Thankfully the UDRS worked on the other four days at the Basin Reserve and a few decisions were confirmed or corrected. As it happened, Asad Rauf and Ian Gould, the officiating white coats, were not on top form. Umpires are human. Everyone in a position of responsibility blunders once in a while. Great heavens above, even Julius Malema is not perfect!

Meanwhile in Chittagong — it’s come as a considerable surprise to discover that both Chittagong and Timbuktu exist — the UDRS was not operating because the hosts could not afford it. A lot of extra cameras and technicians are required, and unsurprisingly, Bangladesh had other priorities. As the instigator, the ICC ought to pay for it. Cricket has lots of money, just that the bigwigs keep it to themselves. It is widespread.

As night follows day, so the Bangladeshis were frustrated by feeble umpiring. Weak sides often suffer at the hands of the officials. Powerful sides routinely get the rub of the green. Doubtless it is psychological. So much sport is played in the mind. How else to explain home victories? The field is the same, the ball is the same, and still the home side usually prevails.

By most reckonings, four clear mistakes were made in the England first innings, with the hosts the victim on each occasion. Hundreds of runs were added by the reprieved batsmen. Two inexperienced umpires were standing and naturally they were eager to impress. Survival and caution are brothers in arms (a point lost on young male drivers). Accordingly, England were able to secure a sizeable first-innings lead of 77 and eventually romped to victory.

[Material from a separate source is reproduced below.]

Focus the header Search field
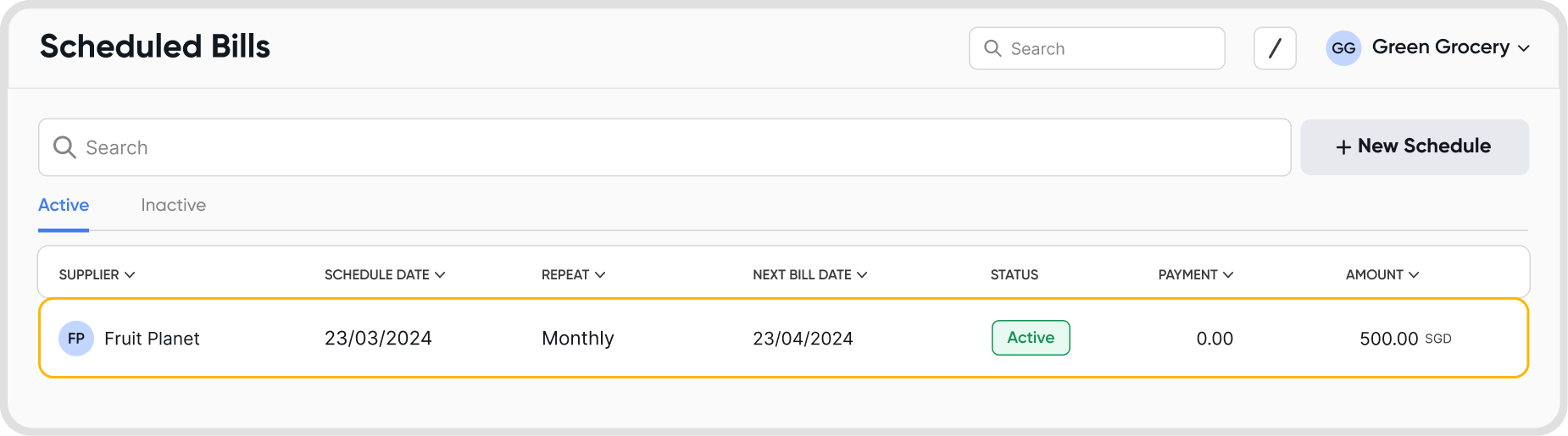 tap(1110, 48)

Traditionalists argue that cricket managed for 120 years without a review system and point out that taking the rough with the smooth had long been regarded as part of the game. No one wants to see cricketers behaving like spoilt brats. Every game has its sharp practices. Italian soccer players were once filmed working on their theatrical diving. Rugby league players are taught to linger on tackled opponents as long as possible so that the defensive line can re-form. League is the 13-aside game that emerged when rugby split along class lines. The upper class played a 15-aside game full of cavalry charges and melees while the lower order game involves lines bombarding each other as in trench warfare.

Cricket, too, has its trickery, with batsmen feigning innocence and bowlers subjecting balls to the sort of treatment otherwise seen only from outraged wives loose in their husband’s clothes closet. But umpires have mostly been given their due. A game without discipline is worthless.

However, sport is not about umpires and referees. It’s an unsparing battle between teams and individuals. At the highest levels it is also an entertainment put before vast audiences. Officials exist to apply the rules sensibly, thereby ensuring that the contest is fair. They ought not to influence the outcome. Sport becomes well-nigh unwatchable when the whistleblower is either too officious or incompetent. Justice is the essence of sport.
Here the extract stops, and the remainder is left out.